* _Your goal_
The records below hold a stretch from the line with "This screenshot has height=1080, width=1920." through the line with "Given: Open the 20 条/页 page size dropdown"; return exactly those lines, ends included, and nothing more.

* _Material shown_
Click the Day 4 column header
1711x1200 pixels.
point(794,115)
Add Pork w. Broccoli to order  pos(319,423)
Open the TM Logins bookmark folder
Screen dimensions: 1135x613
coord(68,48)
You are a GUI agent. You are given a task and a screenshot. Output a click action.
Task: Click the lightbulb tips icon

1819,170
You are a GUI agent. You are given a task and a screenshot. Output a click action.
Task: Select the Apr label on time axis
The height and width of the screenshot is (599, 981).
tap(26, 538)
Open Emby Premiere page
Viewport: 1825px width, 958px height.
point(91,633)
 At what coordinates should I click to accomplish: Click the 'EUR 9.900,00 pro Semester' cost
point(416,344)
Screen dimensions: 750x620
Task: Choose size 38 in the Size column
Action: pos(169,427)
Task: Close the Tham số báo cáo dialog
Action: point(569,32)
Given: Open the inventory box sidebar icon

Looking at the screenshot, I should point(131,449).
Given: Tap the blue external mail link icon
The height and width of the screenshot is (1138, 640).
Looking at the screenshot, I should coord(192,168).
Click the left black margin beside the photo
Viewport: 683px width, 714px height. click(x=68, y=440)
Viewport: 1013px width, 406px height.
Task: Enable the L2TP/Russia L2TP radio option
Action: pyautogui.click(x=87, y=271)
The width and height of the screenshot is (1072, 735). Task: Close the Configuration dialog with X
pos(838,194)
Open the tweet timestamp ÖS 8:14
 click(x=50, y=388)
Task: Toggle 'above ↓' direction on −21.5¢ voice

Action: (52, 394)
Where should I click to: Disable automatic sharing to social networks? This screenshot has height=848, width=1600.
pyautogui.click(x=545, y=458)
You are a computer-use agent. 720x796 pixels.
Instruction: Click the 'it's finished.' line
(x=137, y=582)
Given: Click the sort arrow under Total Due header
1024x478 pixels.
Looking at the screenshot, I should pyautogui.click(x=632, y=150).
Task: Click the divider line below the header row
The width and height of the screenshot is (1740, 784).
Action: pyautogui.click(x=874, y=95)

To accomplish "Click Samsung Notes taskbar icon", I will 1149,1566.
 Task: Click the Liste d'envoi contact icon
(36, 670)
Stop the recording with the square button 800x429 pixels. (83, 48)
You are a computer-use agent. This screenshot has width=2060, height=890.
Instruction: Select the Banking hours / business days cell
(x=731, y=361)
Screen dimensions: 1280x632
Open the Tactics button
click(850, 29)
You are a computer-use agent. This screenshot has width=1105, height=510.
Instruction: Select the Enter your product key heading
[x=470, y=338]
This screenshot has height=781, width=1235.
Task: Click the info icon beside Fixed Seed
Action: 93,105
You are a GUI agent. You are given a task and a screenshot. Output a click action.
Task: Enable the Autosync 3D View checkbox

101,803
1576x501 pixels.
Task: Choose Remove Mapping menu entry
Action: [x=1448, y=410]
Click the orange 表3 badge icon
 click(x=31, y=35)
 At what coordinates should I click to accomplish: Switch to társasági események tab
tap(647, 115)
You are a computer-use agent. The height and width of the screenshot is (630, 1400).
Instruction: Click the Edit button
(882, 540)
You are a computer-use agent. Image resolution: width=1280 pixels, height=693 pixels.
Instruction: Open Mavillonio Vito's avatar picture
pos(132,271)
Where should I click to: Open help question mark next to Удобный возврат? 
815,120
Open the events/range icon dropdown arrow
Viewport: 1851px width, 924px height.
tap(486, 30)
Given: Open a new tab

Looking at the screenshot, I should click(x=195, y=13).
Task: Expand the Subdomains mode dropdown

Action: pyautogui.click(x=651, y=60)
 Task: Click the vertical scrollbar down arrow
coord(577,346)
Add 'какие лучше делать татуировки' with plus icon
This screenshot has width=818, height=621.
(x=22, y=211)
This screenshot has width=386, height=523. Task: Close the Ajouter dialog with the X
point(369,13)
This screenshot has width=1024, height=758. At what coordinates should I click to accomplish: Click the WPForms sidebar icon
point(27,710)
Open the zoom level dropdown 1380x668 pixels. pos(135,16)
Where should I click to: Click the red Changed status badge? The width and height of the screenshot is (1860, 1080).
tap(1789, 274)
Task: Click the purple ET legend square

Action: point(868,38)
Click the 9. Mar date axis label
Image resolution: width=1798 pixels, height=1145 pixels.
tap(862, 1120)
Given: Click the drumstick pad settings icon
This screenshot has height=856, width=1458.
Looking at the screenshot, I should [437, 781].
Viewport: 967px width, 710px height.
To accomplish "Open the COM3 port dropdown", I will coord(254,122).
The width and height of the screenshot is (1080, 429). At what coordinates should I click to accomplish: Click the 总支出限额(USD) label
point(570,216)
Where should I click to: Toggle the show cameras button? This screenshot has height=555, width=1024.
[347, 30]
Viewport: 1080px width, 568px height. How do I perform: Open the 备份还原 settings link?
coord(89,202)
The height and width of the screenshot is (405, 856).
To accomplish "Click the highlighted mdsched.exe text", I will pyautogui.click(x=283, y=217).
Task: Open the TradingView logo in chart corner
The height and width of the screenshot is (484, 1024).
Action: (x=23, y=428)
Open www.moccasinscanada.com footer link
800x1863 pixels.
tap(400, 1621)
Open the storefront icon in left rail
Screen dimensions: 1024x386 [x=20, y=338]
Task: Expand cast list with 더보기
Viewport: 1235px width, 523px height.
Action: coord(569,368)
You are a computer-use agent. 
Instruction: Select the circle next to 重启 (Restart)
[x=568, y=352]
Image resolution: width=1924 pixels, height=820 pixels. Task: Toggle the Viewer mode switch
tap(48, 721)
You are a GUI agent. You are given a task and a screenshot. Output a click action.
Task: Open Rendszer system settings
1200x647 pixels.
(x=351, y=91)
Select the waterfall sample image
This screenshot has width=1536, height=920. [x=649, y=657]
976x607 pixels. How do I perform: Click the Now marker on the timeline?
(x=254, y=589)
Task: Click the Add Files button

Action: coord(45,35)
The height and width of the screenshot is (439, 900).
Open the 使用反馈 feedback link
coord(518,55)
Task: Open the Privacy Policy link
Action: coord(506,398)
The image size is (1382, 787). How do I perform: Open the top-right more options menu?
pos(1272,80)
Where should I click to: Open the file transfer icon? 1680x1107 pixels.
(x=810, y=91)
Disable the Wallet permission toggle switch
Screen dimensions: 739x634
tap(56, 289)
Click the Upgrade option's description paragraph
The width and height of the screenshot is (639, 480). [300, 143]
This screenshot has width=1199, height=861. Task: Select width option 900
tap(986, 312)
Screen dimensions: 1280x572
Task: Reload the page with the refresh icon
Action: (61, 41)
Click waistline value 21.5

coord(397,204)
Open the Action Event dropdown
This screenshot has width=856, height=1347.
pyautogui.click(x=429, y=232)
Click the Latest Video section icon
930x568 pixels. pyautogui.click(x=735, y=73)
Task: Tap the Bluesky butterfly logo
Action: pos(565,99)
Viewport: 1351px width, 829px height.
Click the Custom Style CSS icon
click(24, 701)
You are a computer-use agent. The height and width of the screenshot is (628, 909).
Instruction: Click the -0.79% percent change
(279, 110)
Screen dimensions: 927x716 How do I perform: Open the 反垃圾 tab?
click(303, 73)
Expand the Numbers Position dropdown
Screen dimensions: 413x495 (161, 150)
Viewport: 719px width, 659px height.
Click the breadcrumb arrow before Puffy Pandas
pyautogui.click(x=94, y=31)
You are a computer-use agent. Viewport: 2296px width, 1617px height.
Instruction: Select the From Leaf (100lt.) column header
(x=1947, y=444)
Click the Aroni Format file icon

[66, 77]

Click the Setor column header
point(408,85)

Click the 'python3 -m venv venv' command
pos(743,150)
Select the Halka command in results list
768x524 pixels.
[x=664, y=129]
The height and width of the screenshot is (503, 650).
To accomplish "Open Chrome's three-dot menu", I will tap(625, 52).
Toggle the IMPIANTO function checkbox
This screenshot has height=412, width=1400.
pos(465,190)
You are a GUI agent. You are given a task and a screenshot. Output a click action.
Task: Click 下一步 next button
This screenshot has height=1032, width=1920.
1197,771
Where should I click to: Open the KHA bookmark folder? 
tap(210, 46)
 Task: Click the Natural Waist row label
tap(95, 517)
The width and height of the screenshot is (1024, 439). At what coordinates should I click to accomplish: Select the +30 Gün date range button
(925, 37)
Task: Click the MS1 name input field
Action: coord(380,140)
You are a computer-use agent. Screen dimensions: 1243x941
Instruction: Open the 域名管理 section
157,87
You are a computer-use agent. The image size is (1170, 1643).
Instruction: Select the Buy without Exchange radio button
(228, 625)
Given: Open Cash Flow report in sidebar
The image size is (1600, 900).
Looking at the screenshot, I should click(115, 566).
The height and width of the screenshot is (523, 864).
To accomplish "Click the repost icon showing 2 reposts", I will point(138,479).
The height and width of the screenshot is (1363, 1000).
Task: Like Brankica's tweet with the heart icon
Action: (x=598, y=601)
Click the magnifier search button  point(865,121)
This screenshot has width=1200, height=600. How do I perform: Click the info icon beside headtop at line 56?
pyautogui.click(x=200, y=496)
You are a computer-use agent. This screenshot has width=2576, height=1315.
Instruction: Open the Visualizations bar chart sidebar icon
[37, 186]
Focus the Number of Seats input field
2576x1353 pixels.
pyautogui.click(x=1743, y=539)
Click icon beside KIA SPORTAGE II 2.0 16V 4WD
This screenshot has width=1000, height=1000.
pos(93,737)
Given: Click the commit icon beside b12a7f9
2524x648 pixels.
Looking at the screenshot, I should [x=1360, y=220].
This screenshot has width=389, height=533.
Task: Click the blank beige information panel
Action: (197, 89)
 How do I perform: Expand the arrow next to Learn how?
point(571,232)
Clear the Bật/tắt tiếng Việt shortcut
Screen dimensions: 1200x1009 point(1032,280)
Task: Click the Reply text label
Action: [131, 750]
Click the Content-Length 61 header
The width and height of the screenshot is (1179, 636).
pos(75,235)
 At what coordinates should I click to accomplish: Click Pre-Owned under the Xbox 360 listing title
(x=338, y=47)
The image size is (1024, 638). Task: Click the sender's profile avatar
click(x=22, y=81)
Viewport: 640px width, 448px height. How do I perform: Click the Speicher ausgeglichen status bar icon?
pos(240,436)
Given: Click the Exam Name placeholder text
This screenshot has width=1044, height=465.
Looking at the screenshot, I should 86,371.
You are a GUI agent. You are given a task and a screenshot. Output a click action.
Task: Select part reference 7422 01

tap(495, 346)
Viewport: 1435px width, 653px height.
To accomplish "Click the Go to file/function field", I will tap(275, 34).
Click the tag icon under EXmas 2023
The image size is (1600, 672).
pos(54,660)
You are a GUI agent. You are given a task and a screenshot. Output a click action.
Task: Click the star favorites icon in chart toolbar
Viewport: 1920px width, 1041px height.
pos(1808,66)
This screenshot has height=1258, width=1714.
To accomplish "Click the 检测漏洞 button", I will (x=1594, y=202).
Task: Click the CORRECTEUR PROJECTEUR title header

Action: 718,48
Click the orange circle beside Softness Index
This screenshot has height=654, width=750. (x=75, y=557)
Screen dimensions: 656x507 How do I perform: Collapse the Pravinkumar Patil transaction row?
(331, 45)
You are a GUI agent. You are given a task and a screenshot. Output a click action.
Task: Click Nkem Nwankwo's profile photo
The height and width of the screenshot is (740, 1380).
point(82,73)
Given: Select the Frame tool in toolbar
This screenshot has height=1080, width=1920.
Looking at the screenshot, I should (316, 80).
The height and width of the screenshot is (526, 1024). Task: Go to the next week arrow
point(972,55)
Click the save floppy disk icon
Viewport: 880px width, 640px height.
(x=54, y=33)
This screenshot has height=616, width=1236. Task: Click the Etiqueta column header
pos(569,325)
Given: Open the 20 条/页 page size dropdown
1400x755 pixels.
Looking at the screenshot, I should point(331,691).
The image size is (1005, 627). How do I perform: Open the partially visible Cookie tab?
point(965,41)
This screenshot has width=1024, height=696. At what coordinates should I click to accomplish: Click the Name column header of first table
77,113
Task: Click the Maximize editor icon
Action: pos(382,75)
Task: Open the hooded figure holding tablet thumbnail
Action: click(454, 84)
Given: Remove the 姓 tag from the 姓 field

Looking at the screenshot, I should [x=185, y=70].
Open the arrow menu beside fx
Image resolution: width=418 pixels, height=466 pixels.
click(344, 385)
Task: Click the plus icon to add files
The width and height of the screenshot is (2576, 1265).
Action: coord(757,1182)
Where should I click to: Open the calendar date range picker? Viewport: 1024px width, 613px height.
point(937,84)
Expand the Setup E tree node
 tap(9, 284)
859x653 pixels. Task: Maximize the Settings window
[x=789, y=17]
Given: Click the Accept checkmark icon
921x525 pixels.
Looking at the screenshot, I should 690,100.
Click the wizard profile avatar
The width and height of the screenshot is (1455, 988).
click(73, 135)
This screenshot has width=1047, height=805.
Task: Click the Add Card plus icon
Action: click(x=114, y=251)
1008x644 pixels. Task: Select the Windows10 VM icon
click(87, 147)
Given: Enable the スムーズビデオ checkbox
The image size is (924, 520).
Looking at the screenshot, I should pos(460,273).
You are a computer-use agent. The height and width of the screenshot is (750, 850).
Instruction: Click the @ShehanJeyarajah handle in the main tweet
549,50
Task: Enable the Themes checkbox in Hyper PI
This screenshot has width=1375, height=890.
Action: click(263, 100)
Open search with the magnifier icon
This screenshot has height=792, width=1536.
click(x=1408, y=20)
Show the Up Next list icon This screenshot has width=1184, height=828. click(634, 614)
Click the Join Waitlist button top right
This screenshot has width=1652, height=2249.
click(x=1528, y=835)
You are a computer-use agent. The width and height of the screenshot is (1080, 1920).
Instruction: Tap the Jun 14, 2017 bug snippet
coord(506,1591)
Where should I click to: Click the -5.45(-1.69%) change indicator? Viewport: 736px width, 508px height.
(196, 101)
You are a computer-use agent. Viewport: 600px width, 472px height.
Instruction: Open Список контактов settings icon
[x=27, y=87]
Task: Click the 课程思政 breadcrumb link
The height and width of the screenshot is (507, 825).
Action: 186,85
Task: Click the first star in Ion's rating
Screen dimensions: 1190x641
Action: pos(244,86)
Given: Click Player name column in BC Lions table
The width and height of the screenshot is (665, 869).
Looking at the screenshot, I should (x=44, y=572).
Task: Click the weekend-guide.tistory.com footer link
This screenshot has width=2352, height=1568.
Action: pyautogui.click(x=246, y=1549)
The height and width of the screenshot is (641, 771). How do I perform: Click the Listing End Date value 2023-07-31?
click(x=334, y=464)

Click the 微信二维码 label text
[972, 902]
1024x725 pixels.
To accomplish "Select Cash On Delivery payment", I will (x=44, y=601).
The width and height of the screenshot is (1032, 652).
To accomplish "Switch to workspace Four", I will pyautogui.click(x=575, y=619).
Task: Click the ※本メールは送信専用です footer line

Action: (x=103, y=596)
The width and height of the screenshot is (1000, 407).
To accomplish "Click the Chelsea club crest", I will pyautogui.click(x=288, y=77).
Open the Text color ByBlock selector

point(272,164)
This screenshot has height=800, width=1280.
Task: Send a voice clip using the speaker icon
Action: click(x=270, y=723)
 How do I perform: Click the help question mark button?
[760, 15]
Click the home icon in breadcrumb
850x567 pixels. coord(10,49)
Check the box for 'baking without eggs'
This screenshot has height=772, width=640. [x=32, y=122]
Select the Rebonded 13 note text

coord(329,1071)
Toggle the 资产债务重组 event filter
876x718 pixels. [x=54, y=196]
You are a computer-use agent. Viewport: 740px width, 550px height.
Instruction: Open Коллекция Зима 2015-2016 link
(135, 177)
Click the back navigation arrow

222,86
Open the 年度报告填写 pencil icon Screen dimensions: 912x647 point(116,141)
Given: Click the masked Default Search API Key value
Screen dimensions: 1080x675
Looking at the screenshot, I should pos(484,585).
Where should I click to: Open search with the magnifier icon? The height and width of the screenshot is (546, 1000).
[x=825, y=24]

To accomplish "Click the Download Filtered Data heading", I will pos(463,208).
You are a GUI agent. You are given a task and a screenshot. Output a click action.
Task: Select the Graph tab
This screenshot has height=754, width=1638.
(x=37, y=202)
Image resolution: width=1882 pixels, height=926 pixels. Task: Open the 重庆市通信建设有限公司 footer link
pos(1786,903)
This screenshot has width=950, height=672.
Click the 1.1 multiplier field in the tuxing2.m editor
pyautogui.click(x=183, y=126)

* _Expected answer_
This screenshot has height=1080, width=1920.
Looking at the screenshot, I should (316, 80).
The height and width of the screenshot is (526, 1024). Task: Go to the next week arrow
point(972,55)
Click the save floppy disk icon
Viewport: 880px width, 640px height.
(x=54, y=33)
This screenshot has height=616, width=1236. Task: Click the Etiqueta column header
pos(569,325)
Given: Open the 20 条/页 page size dropdown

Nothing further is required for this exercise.